Selected extract:
━━━━━━━━━━

Mitigating unnecessary requests for government credentials
The outlined risks of government-issued digital credentials present a
challenge that cannot be solved by a single participant in the
ecosystem, and will require a broader policy discussion within
individual soverign nations about the risks and benefits of accessing
online services through real-world credentials.
It is desirable that a government that issues digital credentials
also enact laws and regulations that clearly define how and for what
purposes those credentials are able to be used. All parties involved
in the exchange, whether they are legally obliged to do so or not,
are advised to support any government verifier authentication
schemes, if they exist. The support for (and integration of) verifier
authentication schemes such as
EUDI access and registration certificates can mitigate risks of
proliferation of unnecessary credential requests. However, the
presence of such schemes is not guaranteed, which significantly
increases the risk in a credential exchange.
There are other practical steps that user agents implementing the
Digital Credentials API can take to reduce risk, increase user
understanding, and prevent certain types of harm:
- Only support protocols that support selective disclosure and
other techniques of data minimization can reduce the impact and
likelihood of information leakage, and provide better context to
users in permission and consent flows.
- Support for protocols that allow unlinkability mechanisms such as
Zero-Knowledge Proofs can prevent verifier-based surveillance and
potential discrimination, by hiding the issuer.
- Offering useful context and a clearly understandable permission
flow will help users make better decisions on whether or not to
accept a credential exchange, which can reduce the viability of
exchange requests that are made without a concrete user need.
It is further critical that user agents design a permission
experience that accounts for the lack of these mitigations, e.g., the
exchange of personal information from government credentials without
any verifier authentication scheme. It is recommended that a higher
level of friction and clear user messaging that highlights the
involved risk be applied to these types of exchanges.
Non-government-issued credentials
Non-government-issued credentials include all other digital
documents, certificates, and attestations that are not
government-issued and don't represent government-issued documents.
This could include proof of employment, (non-government) education
credentials, or cinema tickets. Notably, their exchange is likely
less restricted by laws and regulations. While these documents often
don't exhibit the same risks as government-issued credentials, they
could also contain identifiable or sensitive information.

━━━━━━━━━━

Items:
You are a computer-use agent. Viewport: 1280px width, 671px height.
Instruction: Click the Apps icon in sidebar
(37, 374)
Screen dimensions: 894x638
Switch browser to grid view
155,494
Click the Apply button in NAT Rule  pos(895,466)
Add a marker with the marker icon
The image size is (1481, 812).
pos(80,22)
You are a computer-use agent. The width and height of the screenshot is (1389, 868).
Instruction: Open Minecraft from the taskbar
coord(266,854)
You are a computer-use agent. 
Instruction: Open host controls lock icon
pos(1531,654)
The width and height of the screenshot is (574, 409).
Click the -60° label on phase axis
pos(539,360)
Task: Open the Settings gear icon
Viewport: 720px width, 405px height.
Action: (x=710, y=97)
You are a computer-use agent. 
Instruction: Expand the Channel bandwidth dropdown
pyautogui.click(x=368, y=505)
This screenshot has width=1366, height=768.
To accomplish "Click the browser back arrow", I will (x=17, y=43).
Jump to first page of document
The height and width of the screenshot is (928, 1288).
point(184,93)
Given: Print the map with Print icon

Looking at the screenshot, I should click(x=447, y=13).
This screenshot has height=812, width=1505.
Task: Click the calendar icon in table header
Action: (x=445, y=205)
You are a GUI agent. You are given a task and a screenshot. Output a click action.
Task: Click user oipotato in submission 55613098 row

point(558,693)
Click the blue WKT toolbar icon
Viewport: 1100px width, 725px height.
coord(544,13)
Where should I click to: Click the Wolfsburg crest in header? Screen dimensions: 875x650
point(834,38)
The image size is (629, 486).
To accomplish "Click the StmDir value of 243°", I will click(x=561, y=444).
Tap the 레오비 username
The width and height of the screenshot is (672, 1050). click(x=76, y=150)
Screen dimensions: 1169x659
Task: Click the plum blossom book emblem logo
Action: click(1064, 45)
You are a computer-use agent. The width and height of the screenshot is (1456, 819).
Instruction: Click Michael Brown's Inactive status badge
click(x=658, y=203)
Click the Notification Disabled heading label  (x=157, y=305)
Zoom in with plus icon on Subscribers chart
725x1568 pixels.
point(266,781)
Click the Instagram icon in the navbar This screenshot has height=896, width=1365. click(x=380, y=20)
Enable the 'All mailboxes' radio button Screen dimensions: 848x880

━━━━━━━━━━

Direction:
Please retype the passage on government credentials, starting at "- Support for" and ending at "types of exchanges.". These items come from a separate source.

Task result:
- Support for protocols that allow unlinkability mechanisms such as
Zero-Knowledge Proofs can prevent verifier-based surveillance and
potential discrimination, by hiding the issuer.
- Offering useful context and a clearly understandable permission
flow will help users make better decisions on whether or not to
accept a credential exchange, which can reduce the viability of
exchange requests that are made without a concrete user need.
It is further critical that user agents design a permission
experience that accounts for the lack of these mitigations, e.g., the
exchange of personal information from government credentials without
any verifier authentication scheme. It is recommended that a higher
level of friction and clear user messaging that highlights the
involved risk be applied to these types of exchanges.